The New York Attorney General is launching a probe into high frequency trading practices after concerns that traders are gaining unfair advantages and threatening public confidence in the markets

 
New York's Attorney General Eric T Schneiderman is concerned high frequency trading may be increasing risk as opposed to curbing threats 

New York’s Attorney General has announced a crackdown on high-frequency trading, as his office said that it will be taking a closer look at vendors who provide services for high frequency traders.

In a speech given at the New York Law School, Eric T Schneiderman called for reforms that would eliminate “unfair advantages” for high-frequency trading firms.

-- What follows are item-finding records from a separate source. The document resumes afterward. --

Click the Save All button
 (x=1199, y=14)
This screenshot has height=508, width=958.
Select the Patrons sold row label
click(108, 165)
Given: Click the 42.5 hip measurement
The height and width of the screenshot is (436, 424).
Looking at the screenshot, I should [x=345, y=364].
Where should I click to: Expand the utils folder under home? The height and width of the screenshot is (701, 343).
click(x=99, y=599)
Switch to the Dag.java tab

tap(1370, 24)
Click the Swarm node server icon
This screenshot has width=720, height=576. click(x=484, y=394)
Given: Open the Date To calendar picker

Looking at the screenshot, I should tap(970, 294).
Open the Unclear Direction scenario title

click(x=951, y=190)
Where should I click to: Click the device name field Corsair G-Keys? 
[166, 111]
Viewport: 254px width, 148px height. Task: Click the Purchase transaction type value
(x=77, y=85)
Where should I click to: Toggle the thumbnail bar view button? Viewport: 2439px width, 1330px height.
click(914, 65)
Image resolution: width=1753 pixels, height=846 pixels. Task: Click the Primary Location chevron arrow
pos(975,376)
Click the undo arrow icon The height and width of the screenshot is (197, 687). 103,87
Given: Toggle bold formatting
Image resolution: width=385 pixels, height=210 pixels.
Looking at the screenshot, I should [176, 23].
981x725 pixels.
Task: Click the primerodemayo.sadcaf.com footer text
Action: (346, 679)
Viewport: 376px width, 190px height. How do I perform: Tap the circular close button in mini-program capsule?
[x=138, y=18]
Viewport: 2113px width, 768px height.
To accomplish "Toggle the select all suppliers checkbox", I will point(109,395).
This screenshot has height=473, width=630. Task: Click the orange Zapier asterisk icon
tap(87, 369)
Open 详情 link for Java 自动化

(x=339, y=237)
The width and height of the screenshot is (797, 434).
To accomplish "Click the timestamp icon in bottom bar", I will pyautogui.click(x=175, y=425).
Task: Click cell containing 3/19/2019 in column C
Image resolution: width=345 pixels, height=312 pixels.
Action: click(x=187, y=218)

Often such traders get faster access to data than the public would, through services offered by exchanges and other providers. This includes allowing HFT’s to locate their computer servers within trading venues themselves; providing extra network bandwidth to high-frequency traders; and attaching ultra-fast connection cables and special high-speed switches to their servers, the AG’s office said in a statement.

The practice of co-location has grown in popularity in recent years, but it has also come under scrutiny as concerns about its market influence have grown

“In the hands of predatory high-frequency traders, those services distort our markets,” Schneiderman explained. “Each of these services offers clients a timing advantage – often in milliseconds – that allows high-frequency traders to make rapid and often risk-free trades before the rest of the market can react.”

In high frequency trading, firms create computer platforms to buy and sell stocks in milliseconds. It is common practice for trading firms to place their systems in the same data centres as the exchanges, allowing them to directly plug in their companies’ servers and shave crucial time off transactions. The practice of co-location has grown in popularity in recent years, but it has also come under scrutiny as concerns about its market influence have grown.

“We call it Insider Trading 2.0, and it is one of the greatest threats to public confidence in the markets. Rather than curbing the worst threats posed by high-frequency traders, our markets are becoming too focused on catering to them,” Schneiderman said of the HFTs.

The attorney general will be focusing on practices, which provide traders with information that allows them to take positions in the market at an unfair advantage. The announcement follows a similar probe last year, where Thomson Reuters agreed to discontinue its practice of selling high-frequency traders a two-second sneak peek of consumer survey results that could impact markets.

As of late, regulators have put the spotlight on high frequency trading. In February 2014, the US Commodities Futures Trading Commission said it would also be looking into regulating trading practices at firms, once the findings from a report on the industry have been published in September this year.